Actions to take:
#1 Give the stretch of the treatment-center article from "Jack Horton, former" through "ask by March." again, replacing "kick off" with "start".
#2 Which people are named in the treatment-center article?

Segment Start: Excerpted text

Shelly Foreman, regional community relations director for Vaya Health, brought up what she said was the elephant in the room. 

“The vast majority of people using these facilities don’t have insurance, don’t have Medicare or Medicaid,” Foreman said. “So the question becomes, who pays for those folks and how do you make this sustainable?”

The next step in the process, as determined by the assembled group, is to come up with a dollar figure for the building that Pless can take to the General Assembly as it begins its budgeting process early in 2023. Pless wants that figure by March. 

Jackson County Manager Don Adams said he’d expect a full-on feasibility study — a tall order for such a short timeframe, and an expensive one at that. 

Clampitt asked Russ Harris, executive director of the Southwestern Commission, if they had the money to front for the study. Harris said no. 

Jack Horton, former Haywood County manager and now the elected mayor of Franklin, suggested the counties use some of the settlement money to kick off the feasibility study so it could be completed in time for Pless to make a General Assembly ask by March. 

If the study can’t be funded or completed in time, Pless said he may need to ask the General Assembly for money to fund the study, and then come back and ask for construction funds in the short session in 2024, which would push the opening back by another year. 

Chief District Court Judge Roy Wijewickrama, who also attended the meeting, said he’s on the front lines of the opioid epidemic and that having a treatment center in the region — as soon as possible — would have a profound effect on outcomes for the defendants he sees. 

“I deal with this every single day, from Waynesville to Murphy,” said Wijewickrama, who is currently part of the effort to create a judicially managed accountability and recovery court in Haywood County.

Segment End: Excerpted text
Segment Start: Information shown

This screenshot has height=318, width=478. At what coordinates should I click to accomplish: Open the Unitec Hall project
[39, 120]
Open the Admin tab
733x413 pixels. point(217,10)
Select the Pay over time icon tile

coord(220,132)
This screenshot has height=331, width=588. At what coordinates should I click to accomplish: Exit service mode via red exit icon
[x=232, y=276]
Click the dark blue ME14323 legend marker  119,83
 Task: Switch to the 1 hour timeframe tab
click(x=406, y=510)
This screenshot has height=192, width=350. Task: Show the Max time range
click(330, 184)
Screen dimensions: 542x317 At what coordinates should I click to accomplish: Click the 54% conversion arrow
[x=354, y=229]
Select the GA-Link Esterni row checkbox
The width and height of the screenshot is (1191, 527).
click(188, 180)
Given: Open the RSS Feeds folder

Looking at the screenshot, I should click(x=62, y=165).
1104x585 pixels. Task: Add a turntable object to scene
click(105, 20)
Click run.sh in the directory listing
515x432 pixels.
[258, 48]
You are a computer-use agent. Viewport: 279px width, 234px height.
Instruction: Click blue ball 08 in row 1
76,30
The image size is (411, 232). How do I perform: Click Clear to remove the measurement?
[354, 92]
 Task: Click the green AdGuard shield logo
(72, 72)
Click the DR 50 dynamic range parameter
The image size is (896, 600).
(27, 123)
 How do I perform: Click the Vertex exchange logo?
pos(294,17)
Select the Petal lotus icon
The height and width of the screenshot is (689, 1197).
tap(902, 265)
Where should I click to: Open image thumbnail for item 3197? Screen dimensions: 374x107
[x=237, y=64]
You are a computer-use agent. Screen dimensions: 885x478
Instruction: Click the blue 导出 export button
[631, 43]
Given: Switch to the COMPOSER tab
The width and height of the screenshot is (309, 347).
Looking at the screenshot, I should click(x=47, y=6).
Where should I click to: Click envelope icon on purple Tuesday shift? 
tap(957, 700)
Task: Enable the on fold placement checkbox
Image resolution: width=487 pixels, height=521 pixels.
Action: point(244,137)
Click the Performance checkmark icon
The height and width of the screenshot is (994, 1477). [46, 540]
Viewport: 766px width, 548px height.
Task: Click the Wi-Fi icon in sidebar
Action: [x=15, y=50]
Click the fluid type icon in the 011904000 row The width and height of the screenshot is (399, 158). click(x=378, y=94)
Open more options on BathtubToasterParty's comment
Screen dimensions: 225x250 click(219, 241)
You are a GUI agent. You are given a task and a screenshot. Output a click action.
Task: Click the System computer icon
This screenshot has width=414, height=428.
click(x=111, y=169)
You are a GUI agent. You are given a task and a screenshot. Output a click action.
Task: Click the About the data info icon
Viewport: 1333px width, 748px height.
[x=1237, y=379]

Segment End: Information shown

Answer section:
#1
Jack Horton, former Haywood County manager and now the elected mayor of Franklin, suggested the counties use some of the settlement money to start the feasibility study so it could be completed in time for Pless to make a General Assembly ask by March.

#2
Shelly Foreman
Pless
Don Adams
Clampitt
Russ Harris
Jack Horton
Roy Wijewickrama